Catherine smiled at her. It was not London she judged, but the foolishness of her own heart. That after so much disappointment, she still hoped—and doomed herself to even more disappointment.

In any case, she had not come to make a home for herself in England. Her task was to retrieve a pair of small jade tablets and deliver them to Da-ren, Manchu prince of the first rank, uncle to the Ch’ing emperor, and her stepfather.

The jade tablets, three in all, were said to contain clues to the location of a legendary treasure. Da-ren was in possession of one of the tablets, but the other two had been taken out of China following the First Opium War.

“There they are,” cried Mrs. Chase. “Annabel and the Atwood boys.”

It was impossible to know Mrs. Chase for more than five minutes—and Catherine had known her five weeks, ever since Bombay—without hearing about her beautiful daughter Miss Chase, engaged to the most superior Captain Atwood.

Such boastfulness was alien to Catherine, both in its delivery—did Mrs. Chase not fear that her wanton pride would invoke the ill will of Fate?—and in its very existence.

Parental pride in a mere girl was something Catherine had never experienced firsthand.

At her birth, there had been a tub of water on hand—to drown her, in case she turned out to be a girl. In the end, neither her mother nor her amah had been able to go through with it, and she’d lived, the illegitimate daughter of a Chinese courtesan and an English adventurer who had died before she was born.

She’d been a burden to her mother, a source of anxiety and, sometimes, anguish. She’d never heard a word of praise from her amah, the woman responsible for her secret training in the martial arts. And Da-ren, the true father figure in her life, the man who’d brought her mother to Peking and given the latter a life of security and luxury, Catherine had no idea what he thought of her.

And that was why she was in England, wasn’t it, yet another attempt to win his approval?

Someday, she used to think, someday he would invite her to take a seat in his presence, and she would know for certain that she wasn’t simply an obligation her mother had left him with. But that someday kept receding and he was no longer a young man. She tried not to imagine the very great likelihood that on his deathbed he would glance at her and sigh with a mixture of exasperation and disappointment.
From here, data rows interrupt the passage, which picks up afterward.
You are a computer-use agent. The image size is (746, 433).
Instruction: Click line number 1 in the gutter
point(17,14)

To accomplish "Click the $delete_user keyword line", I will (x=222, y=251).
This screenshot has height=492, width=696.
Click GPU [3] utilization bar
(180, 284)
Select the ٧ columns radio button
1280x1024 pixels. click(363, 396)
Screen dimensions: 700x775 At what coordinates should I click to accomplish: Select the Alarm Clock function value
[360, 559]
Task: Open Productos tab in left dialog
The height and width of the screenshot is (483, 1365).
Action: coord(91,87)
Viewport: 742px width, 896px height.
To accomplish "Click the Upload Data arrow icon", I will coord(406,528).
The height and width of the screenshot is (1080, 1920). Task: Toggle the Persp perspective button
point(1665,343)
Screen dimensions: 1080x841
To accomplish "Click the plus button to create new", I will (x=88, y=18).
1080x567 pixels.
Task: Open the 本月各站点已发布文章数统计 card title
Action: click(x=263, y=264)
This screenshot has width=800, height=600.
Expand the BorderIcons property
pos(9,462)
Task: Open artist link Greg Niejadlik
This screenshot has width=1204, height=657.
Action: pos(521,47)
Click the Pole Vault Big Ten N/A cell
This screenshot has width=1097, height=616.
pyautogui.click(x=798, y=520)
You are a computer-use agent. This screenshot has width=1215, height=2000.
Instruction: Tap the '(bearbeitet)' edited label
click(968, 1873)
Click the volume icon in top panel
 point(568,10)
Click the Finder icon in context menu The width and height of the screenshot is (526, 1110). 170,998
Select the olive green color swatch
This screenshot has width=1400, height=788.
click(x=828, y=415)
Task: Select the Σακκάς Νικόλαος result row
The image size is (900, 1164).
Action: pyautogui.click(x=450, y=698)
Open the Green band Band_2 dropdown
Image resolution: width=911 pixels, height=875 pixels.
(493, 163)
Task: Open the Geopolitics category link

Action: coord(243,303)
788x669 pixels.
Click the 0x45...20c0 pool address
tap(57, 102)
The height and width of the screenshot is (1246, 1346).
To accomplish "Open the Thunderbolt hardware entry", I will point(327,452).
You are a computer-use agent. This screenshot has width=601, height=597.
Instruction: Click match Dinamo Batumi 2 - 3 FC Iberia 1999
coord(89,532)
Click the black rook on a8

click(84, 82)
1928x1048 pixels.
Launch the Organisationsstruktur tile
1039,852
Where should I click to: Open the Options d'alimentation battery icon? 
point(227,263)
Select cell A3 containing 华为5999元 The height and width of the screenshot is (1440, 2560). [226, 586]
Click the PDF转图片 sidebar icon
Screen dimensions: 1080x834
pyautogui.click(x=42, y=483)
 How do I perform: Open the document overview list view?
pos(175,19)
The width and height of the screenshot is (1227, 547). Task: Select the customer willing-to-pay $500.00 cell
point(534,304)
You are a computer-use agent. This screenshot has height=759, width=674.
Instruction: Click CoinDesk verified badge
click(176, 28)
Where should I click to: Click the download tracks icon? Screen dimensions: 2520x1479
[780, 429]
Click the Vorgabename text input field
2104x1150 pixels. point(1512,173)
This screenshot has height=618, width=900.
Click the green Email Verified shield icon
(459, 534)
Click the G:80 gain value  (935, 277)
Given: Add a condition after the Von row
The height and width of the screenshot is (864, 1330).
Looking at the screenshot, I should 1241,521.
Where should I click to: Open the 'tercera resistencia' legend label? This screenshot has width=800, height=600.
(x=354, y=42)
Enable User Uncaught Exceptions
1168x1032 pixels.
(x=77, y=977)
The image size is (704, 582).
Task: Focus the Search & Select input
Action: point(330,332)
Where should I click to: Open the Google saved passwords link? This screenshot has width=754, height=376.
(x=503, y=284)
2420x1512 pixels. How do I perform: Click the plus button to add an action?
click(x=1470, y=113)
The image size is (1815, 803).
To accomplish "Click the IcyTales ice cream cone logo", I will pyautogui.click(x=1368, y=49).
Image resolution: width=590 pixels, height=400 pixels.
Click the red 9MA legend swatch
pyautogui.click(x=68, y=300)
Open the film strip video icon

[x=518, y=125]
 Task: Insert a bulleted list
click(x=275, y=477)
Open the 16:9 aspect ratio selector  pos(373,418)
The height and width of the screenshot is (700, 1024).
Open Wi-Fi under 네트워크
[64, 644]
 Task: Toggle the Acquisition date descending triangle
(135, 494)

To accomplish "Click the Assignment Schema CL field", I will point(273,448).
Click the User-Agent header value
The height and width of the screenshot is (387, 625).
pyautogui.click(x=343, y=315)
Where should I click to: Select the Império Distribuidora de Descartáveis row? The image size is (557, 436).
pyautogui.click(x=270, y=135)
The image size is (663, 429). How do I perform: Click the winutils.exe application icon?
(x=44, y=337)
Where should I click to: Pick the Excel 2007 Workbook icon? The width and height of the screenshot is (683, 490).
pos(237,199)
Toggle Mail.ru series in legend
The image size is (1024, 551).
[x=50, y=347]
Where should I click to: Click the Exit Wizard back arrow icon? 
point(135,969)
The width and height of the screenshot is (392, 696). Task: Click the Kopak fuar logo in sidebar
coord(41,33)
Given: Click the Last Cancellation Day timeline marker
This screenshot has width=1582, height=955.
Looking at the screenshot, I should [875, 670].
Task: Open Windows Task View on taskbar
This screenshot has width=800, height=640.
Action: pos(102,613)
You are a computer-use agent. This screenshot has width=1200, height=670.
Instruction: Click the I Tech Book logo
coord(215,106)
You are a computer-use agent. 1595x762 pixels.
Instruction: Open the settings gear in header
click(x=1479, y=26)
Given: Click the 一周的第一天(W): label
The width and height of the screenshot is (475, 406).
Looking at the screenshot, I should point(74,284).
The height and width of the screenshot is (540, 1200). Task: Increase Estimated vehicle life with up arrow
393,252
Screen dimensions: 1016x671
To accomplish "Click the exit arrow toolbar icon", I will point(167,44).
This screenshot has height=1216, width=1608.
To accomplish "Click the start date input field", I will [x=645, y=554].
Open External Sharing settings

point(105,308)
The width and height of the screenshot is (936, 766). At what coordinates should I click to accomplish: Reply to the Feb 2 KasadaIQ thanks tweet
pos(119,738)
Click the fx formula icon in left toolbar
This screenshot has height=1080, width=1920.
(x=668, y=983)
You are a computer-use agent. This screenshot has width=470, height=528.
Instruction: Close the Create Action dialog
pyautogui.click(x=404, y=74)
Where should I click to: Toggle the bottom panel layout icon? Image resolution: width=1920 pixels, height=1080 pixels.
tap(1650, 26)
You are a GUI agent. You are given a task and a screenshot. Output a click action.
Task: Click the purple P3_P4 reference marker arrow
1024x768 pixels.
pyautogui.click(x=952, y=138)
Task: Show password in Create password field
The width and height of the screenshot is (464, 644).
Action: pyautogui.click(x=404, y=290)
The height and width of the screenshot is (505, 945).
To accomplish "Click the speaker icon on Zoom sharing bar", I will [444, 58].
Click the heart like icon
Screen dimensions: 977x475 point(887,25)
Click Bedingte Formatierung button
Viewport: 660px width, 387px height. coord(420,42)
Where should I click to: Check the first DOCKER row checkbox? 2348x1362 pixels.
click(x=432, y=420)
On the rail platform, a handsomely attired trio advanced, a young woman in a violet mantle flanked by a pair of tall men in long, black overcoats. Catherine’s attention was drawn to the man on the young woman’s left. He had an interesting walk. To the undisciplined eye, his gait would seem as natural as those of his companions. But Catherine had spent her entire life in the study of muscular movements, and she had no doubt that he was concealing an infirmity in his left leg—the strain in his back and arms all part of a mindful effort to not favor that particular limb.